* **The problem**
The required result is an exact copy of every line from the one with "Task: Sort by NAME column sort arrows" through the last line below, with the pictures left out.

Dataset entries
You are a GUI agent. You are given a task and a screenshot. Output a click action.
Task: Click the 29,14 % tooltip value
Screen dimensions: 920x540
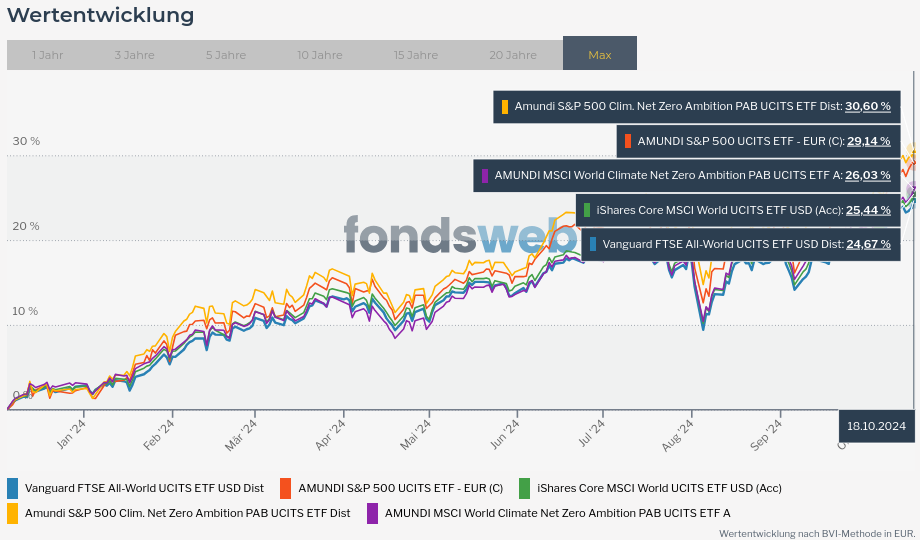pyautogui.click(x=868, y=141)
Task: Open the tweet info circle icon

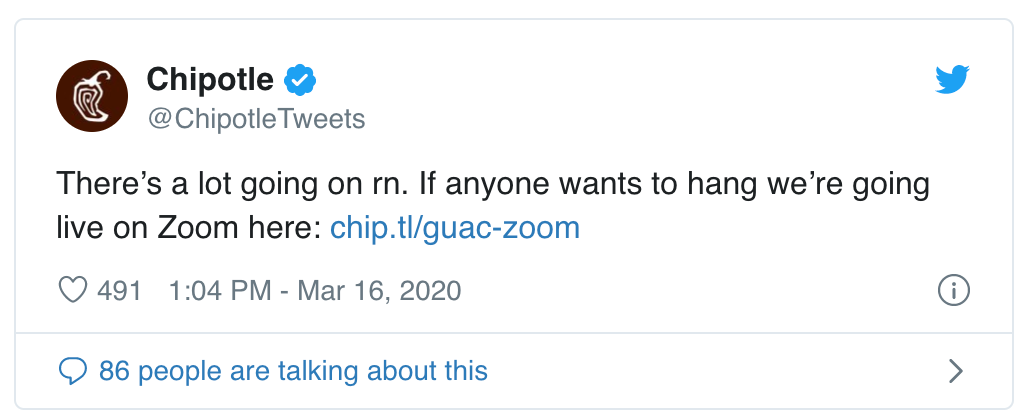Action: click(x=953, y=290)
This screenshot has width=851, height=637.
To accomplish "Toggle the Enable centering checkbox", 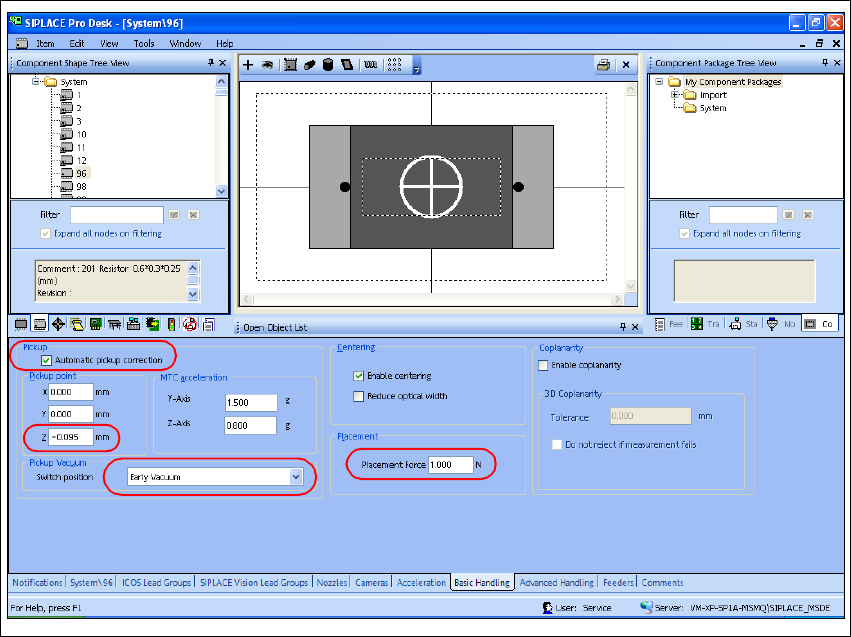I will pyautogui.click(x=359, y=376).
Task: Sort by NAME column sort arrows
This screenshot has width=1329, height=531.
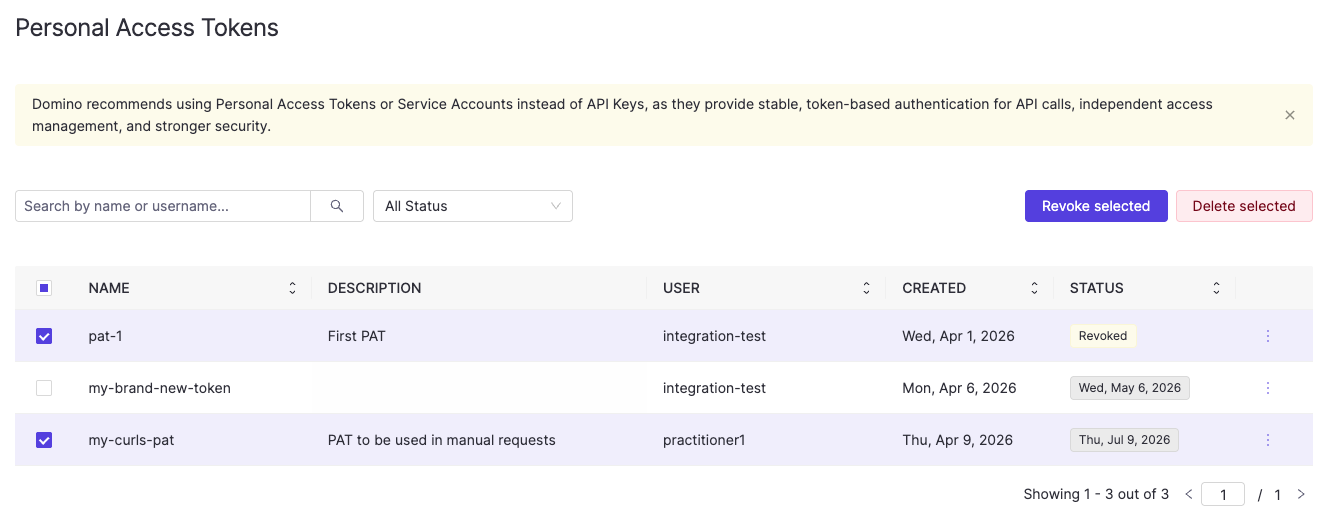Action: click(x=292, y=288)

* **Response to the task**
Task: Sort by NAME column sort arrows
This screenshot has width=1329, height=531.
Action: click(x=292, y=288)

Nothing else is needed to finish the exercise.